Oefentekst –
·····

Dit werden de grondleggers van verschillende stammen van de Golden Retriever.
Ter ondersteuning van deze
versie moet nog worden opgemerkt dat bepaalde kenmerken van de Spaniëls niet
tegenstrijdig zijn met die van de Golden Retriever. Dit geldt met name voor het
duidelijk langwerpige formaat en voor de vacht. De enkele onduidelijke punten
van deze versie kunnen eenvoudig worden weggenomen. Het type van de Tweed Water
Spaniël kent maar één Water Spaniël, die tot op heden ongehinderd heeft kunnen
voortbestaan. Het gaat dan om de Ierse Water Spaniël. Maar dat wil nog niet
zeggen dat er geen andere Water Spaniëls hebben bestaan in het begin van de 19e
eeuw. Het is heel goed mogelijk dat het ontstaan van de Retriever, enkele
tientallen jaren later, hun uitsterven heeft bespoedigd. In deze periode stond
de kynologie nog in de kinderschoenen. Men erkende slechts twee Spaniëlsoorten:
de Land Spaniël werkte op het land, terwijl de Water Spaniël in het moeras werd
gebruikt.

·····

Aangeleverde regels –
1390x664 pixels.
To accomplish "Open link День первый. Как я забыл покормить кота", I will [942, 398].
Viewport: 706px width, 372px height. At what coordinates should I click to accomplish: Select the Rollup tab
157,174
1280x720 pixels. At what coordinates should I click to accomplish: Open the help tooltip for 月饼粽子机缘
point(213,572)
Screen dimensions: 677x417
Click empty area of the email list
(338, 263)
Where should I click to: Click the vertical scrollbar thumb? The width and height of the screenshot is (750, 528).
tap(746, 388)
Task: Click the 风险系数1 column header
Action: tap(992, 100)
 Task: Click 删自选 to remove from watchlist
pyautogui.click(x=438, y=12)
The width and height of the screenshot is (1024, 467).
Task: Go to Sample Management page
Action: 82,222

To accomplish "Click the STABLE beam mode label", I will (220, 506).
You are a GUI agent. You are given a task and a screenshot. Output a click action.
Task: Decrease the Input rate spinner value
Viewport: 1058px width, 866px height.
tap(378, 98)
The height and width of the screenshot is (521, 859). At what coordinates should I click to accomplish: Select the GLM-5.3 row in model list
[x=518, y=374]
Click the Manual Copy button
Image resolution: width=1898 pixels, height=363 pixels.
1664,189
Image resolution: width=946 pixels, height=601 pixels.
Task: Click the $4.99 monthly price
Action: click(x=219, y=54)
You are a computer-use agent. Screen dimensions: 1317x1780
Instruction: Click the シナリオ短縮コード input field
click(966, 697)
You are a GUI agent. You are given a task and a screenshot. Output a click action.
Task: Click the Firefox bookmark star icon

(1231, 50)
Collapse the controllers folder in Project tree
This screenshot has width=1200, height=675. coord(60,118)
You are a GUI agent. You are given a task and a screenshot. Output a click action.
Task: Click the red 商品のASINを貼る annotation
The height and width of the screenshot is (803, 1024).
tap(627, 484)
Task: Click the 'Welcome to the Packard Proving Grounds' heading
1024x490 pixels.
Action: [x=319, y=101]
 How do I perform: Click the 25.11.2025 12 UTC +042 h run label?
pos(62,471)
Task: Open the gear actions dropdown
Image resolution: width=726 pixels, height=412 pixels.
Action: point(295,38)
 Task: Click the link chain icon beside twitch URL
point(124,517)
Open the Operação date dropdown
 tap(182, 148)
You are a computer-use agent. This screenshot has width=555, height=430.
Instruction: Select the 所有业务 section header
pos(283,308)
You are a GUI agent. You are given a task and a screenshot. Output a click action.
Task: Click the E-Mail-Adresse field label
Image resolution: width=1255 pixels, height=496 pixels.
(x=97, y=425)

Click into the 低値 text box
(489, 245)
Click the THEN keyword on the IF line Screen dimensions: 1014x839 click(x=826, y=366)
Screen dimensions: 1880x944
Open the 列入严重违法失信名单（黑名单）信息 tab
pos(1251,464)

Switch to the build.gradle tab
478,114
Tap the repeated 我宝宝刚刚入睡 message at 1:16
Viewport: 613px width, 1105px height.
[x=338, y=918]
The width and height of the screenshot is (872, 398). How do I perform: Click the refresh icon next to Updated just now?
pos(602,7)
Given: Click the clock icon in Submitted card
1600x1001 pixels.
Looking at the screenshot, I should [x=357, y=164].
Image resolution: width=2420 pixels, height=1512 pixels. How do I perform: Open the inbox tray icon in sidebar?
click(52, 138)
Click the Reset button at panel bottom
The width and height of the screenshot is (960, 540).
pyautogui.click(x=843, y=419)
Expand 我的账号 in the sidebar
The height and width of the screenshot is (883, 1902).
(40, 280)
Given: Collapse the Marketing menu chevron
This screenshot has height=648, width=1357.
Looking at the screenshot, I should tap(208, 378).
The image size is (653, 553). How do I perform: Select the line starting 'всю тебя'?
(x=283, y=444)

·····

Werkopdracht 1 –
Beantwoord deze vragen over de tekst over de herkomst van de Golden Retriever:
(a) Bij welke twee kenmerken zijn die van de Spaniëls volgens de tekst niet tegenstrijdig met die van de Golden Retriever?
(b) Welke Water Spaniël heeft tot op heden ongehinderd kunnen voortbestaan?
(c) Welke twee Spaniëlsoorten werden in de beginperiode van de kynologie erkend, en waar werd elk ervan ingezet?
Werkopdracht 2 – Zet de tekst over de herkomst van de Golden Retriever voort na de laatste zin.

Resultaat oefening 1 –
(a) Het duidelijk langwerpige formaat en de vacht.
(b) De Ierse Water Spaniël.
(c) De Land Spaniël, die op het land werkte, en de Water Spaniël, die in het moeras werd gebruikt.

Resultaat oefening 2 –
Een ander punt is dat elke
grootgrondbezitter zijn eigen Spaniëlvariëteit fokte. Zo had sir Dudley
Marjoribanks bijvoorbeeld zijn eigen type Water Spaniël, dat hij waarschijnlijk
Tweed noemde (een verwijzing naar zijn landgoed Tweedmouth). Er is maar weinig
bekend over de Tweed Spaniël. Wellicht heeft men hem willen veredelen met het
oog op een verdere specialisatie. Alle Spaniëls hebben namelijk kenmerken die
hun prestaties als zuivere Retrievers beperken. Ze mogen dan robuust gebouwd
zijn en een dichte, met franje gesierde vacht hebben die ze tegen slechte
weersomstandigheden beschermt, hun afmeting is echter kleiner dan gemiddeld.
Zowel het werk te water als het apporteren van grote stukken wild vereisen juist
een groot formaat. Het lijkt dus heel aannemelijk dat sir Marjoribanks zijn
Tweed Spaniël heeft gekruist met grotere honden, en wel met honden uit
Newfoundland. Deze honden kwamen in 1820 via vissersboten in Engeland terecht.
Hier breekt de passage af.